- **WORK ORDER**
Each line of the data below that carries the word "computer" needs to be copied.

- **Stored items**
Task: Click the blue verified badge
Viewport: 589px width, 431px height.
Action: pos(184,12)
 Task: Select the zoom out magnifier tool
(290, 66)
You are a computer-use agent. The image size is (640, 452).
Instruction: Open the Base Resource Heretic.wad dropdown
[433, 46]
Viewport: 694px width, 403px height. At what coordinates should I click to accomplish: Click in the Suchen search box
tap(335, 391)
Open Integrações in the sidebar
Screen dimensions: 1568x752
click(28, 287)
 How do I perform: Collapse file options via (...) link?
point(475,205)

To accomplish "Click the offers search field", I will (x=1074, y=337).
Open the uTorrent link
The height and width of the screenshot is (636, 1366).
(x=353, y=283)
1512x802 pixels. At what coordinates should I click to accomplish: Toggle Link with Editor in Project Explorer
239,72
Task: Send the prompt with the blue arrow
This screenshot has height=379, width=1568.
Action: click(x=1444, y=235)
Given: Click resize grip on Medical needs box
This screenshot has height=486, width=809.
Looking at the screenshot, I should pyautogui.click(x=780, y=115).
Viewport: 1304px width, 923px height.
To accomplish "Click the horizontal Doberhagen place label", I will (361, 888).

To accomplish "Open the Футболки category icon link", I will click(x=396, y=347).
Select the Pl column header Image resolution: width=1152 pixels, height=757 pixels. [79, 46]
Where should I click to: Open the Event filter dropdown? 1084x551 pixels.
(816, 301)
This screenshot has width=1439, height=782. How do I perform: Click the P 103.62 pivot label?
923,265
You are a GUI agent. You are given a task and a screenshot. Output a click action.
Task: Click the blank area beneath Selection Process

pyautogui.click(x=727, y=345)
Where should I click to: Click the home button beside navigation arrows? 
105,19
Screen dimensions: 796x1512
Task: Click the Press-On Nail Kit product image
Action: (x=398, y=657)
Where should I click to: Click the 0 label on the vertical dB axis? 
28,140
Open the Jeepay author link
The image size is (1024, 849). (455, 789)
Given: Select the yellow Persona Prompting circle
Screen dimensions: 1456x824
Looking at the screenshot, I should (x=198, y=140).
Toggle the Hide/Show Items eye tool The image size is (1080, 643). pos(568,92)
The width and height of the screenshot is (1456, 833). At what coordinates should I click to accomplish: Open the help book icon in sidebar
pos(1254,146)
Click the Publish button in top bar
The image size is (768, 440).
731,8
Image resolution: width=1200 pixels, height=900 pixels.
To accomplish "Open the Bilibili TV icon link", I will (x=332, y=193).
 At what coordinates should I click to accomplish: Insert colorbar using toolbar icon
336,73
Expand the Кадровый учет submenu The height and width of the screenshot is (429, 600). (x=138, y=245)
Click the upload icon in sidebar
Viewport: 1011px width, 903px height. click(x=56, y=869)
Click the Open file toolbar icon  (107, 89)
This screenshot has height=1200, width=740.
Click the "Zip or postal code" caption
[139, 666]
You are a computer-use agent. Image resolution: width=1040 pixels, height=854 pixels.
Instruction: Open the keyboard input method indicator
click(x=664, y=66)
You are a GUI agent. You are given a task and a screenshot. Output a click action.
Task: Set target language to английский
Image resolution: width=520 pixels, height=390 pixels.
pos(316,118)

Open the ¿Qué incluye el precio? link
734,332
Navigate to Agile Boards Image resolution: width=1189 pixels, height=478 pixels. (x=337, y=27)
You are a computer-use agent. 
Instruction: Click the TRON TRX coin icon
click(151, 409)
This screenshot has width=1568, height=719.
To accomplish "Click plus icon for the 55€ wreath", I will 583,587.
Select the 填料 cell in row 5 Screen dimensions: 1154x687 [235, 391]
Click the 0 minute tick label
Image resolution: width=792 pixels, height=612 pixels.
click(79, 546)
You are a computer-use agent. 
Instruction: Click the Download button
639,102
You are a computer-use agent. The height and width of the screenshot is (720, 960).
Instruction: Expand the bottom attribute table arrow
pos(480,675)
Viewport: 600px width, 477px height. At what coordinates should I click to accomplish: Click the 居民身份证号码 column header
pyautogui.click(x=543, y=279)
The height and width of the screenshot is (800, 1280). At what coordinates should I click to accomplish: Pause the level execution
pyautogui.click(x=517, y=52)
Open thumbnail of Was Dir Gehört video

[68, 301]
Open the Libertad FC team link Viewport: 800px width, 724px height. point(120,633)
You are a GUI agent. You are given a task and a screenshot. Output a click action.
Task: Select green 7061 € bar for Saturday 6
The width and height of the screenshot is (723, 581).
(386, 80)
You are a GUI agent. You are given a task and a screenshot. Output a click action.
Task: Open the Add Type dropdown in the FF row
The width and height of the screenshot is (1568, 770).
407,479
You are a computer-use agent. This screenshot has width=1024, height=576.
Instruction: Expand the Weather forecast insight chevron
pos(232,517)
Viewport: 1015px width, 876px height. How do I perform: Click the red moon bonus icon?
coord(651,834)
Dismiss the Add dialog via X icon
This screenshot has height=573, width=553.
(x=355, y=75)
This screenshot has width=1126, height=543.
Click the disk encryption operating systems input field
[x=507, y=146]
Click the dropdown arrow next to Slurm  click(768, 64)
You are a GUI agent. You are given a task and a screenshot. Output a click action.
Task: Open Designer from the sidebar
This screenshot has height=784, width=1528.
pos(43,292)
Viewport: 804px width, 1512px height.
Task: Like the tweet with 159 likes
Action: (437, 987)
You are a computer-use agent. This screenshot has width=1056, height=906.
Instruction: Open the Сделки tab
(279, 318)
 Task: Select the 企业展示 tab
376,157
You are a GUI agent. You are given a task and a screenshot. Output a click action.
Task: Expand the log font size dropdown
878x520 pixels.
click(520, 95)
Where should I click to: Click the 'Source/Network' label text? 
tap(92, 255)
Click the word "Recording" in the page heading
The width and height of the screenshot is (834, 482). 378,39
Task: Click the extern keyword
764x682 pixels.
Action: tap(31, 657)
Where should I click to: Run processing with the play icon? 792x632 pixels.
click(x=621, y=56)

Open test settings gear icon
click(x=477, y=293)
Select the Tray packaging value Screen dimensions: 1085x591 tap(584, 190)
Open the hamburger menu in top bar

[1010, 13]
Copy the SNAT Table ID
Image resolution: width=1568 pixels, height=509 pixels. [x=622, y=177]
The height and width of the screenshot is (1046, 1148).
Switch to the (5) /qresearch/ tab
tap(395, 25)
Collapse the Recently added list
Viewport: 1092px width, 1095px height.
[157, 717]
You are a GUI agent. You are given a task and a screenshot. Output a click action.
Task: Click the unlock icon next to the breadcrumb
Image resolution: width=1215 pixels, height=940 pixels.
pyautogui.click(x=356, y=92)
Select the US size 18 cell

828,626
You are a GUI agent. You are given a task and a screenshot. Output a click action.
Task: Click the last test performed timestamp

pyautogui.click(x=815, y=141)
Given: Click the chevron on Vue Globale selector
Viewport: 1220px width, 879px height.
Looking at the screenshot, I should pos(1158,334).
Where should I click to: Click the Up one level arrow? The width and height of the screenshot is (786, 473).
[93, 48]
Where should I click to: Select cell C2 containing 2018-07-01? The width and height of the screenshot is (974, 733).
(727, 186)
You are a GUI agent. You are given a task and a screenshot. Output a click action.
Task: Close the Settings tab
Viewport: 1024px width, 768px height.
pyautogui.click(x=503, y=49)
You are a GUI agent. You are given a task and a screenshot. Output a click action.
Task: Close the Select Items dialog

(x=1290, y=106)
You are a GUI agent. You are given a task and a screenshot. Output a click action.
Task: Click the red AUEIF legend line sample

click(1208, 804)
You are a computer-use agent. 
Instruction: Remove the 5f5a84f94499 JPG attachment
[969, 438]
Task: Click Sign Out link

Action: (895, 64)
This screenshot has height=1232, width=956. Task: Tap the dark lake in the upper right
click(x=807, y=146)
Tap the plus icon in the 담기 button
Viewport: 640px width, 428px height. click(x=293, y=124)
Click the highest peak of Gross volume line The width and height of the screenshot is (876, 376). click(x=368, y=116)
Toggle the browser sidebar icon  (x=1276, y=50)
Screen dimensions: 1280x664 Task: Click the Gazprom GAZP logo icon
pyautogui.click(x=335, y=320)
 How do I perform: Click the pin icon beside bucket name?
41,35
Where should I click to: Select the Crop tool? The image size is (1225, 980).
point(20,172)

- **ANSWER FOR THE TASK**
You are a computer-use agent. The image size is (640, 452).
You are a computer-use agent. Image resolution: width=1040 pixels, height=854 pixels.
You are a computer-use agent. 
You are a computer-use agent. 
You are a computer-use agent. The height and width of the screenshot is (720, 960).
You are a computer-use agent. This screenshot has width=1024, height=576.
You are a computer-use agent. This screenshot has width=1056, height=906.
You are a computer-use agent. 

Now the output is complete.